WHAT YOU ARE ASKED TO DO
Using the data below, return the stretch from the line that contains "Click the 20 1/2 chest width cell" through the line that contains "Screen dimensions: 816x1451", both included, exactly as it stands and nothing beyond it.

INFORMATION SUPPLIED
━━━━━━━━━━━━━━━━

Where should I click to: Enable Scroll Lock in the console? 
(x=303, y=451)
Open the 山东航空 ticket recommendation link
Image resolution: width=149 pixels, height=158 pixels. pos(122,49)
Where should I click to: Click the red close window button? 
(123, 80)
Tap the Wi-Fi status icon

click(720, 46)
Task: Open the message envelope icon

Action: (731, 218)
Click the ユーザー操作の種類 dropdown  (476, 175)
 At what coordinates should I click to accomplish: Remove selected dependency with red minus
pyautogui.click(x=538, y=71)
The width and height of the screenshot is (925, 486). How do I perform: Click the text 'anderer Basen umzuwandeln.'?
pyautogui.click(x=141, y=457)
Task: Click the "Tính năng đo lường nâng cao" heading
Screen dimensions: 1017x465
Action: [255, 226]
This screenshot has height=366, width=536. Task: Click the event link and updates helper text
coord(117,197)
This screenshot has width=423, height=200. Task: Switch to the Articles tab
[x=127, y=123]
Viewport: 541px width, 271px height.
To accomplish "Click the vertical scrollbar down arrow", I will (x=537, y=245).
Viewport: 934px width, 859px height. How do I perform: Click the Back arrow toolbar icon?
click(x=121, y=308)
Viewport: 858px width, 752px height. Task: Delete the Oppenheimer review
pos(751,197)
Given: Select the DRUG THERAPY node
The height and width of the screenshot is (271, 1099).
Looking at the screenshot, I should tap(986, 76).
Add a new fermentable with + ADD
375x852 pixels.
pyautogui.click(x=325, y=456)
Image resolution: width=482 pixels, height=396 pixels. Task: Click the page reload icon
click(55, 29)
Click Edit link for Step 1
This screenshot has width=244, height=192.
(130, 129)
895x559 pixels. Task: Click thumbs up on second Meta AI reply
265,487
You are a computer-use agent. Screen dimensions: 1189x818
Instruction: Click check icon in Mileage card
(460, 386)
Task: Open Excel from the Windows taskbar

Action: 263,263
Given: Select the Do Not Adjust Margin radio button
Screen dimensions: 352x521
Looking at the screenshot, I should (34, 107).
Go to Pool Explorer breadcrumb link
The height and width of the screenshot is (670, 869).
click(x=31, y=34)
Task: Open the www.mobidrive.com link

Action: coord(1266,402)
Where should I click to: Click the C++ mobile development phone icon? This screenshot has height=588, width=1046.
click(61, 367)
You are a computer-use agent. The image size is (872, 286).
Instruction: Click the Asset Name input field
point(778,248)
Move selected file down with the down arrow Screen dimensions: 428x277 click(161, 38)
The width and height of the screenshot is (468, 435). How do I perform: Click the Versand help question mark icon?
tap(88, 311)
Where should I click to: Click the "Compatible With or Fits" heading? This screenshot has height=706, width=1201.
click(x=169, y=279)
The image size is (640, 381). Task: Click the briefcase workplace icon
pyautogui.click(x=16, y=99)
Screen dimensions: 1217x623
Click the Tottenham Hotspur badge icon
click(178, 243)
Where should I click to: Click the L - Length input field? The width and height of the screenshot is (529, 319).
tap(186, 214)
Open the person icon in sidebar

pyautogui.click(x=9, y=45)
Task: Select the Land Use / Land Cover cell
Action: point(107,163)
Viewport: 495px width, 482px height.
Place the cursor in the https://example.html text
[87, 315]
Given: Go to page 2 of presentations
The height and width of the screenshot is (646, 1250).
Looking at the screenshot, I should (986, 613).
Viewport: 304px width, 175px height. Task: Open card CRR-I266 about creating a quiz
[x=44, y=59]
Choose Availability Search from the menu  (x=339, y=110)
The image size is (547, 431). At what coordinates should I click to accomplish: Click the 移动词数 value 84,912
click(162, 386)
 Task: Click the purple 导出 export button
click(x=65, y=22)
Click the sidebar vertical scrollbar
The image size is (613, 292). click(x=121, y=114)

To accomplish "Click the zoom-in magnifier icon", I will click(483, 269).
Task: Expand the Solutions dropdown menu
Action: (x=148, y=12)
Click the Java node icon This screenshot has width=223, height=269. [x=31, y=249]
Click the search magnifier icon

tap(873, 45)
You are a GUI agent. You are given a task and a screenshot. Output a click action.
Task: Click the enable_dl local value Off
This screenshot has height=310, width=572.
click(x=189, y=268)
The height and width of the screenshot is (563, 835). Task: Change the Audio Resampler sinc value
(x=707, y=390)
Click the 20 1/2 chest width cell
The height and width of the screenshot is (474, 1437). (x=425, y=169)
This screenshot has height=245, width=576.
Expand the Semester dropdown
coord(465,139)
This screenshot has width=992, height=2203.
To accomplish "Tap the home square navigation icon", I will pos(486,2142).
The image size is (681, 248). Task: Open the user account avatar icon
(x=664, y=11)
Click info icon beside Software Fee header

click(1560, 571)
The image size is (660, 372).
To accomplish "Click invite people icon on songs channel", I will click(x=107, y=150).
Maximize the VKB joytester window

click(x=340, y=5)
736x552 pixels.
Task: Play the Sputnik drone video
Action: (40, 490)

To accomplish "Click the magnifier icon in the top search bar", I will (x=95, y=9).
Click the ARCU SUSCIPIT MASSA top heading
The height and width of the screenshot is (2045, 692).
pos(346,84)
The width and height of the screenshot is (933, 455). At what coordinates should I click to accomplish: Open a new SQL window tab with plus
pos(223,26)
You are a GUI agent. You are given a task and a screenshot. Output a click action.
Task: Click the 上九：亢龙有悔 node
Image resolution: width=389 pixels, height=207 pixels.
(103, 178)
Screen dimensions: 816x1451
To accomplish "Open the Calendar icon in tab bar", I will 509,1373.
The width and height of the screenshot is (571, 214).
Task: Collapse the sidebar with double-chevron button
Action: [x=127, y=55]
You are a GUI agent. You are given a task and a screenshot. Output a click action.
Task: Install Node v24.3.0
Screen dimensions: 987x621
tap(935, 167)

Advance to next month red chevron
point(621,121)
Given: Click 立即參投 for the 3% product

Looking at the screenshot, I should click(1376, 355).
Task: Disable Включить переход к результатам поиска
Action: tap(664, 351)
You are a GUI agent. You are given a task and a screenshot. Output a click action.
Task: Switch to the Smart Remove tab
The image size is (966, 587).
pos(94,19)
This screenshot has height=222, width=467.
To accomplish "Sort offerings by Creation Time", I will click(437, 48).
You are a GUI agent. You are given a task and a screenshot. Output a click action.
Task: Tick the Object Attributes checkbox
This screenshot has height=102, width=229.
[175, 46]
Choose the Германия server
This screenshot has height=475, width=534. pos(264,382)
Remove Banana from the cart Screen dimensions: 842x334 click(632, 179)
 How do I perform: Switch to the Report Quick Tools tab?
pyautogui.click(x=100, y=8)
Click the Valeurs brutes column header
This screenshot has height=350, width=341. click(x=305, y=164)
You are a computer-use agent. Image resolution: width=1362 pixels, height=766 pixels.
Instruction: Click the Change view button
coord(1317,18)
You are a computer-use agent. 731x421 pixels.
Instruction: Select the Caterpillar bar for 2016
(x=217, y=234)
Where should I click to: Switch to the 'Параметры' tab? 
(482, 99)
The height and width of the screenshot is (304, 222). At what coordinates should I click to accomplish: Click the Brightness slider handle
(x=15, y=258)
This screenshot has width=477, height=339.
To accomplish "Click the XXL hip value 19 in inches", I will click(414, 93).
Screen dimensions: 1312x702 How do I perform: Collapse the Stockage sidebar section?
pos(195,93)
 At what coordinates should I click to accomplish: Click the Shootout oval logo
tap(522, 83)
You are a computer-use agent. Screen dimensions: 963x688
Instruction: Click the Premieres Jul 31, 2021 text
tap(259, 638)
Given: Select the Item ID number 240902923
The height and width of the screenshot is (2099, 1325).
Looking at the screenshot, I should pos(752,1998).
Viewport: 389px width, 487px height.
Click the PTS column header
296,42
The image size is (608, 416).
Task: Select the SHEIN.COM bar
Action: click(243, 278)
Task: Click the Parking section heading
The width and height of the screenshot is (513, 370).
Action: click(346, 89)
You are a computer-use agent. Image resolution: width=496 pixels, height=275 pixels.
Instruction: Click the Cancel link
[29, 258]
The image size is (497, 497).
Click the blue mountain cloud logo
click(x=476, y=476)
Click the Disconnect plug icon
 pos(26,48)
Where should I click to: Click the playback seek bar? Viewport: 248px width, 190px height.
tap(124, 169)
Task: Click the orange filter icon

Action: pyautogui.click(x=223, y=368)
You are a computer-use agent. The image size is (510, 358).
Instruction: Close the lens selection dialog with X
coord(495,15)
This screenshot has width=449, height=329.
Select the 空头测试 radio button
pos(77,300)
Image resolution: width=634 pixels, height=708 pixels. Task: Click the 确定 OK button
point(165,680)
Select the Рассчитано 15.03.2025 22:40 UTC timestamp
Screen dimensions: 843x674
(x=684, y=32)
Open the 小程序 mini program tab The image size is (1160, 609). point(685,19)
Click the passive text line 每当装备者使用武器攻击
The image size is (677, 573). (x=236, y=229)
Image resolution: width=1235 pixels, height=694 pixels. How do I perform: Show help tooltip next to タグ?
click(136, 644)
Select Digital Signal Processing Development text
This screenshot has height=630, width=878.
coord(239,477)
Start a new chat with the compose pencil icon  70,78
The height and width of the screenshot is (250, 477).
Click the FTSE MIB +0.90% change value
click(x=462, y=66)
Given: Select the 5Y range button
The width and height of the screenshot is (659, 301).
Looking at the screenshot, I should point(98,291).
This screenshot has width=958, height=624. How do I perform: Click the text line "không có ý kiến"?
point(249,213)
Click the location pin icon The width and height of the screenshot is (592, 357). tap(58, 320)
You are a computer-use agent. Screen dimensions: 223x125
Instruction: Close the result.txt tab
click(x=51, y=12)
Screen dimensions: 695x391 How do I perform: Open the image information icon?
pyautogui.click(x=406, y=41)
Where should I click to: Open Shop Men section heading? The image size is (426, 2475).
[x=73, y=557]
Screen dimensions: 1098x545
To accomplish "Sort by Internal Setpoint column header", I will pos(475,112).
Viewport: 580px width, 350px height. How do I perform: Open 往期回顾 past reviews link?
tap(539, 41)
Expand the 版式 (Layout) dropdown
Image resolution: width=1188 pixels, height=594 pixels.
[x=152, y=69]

━━━━━━━━━━━━━━━━

THE ANSWER
Click the 20 1/2 chest width cell
The height and width of the screenshot is (474, 1437). (x=425, y=169)
This screenshot has height=245, width=576.
Expand the Semester dropdown
coord(465,139)
This screenshot has width=992, height=2203.
To accomplish "Tap the home square navigation icon", I will pos(486,2142).
The image size is (681, 248). Task: Open the user account avatar icon
(x=664, y=11)
Click info icon beside Software Fee header

click(1560, 571)
The image size is (660, 372).
To accomplish "Click invite people icon on songs channel", I will click(x=107, y=150).
Maximize the VKB joytester window

click(x=340, y=5)
736x552 pixels.
Task: Play the Sputnik drone video
Action: (40, 490)

To accomplish "Click the magnifier icon in the top search bar", I will (x=95, y=9).
Click the ARCU SUSCIPIT MASSA top heading
The height and width of the screenshot is (2045, 692).
pos(346,84)
The width and height of the screenshot is (933, 455). At what coordinates should I click to accomplish: Open a new SQL window tab with plus
pos(223,26)
You are a GUI agent. You are given a task and a screenshot. Output a click action.
Task: Click the 上九：亢龙有悔 node
Image resolution: width=389 pixels, height=207 pixels.
(103, 178)
Screen dimensions: 816x1451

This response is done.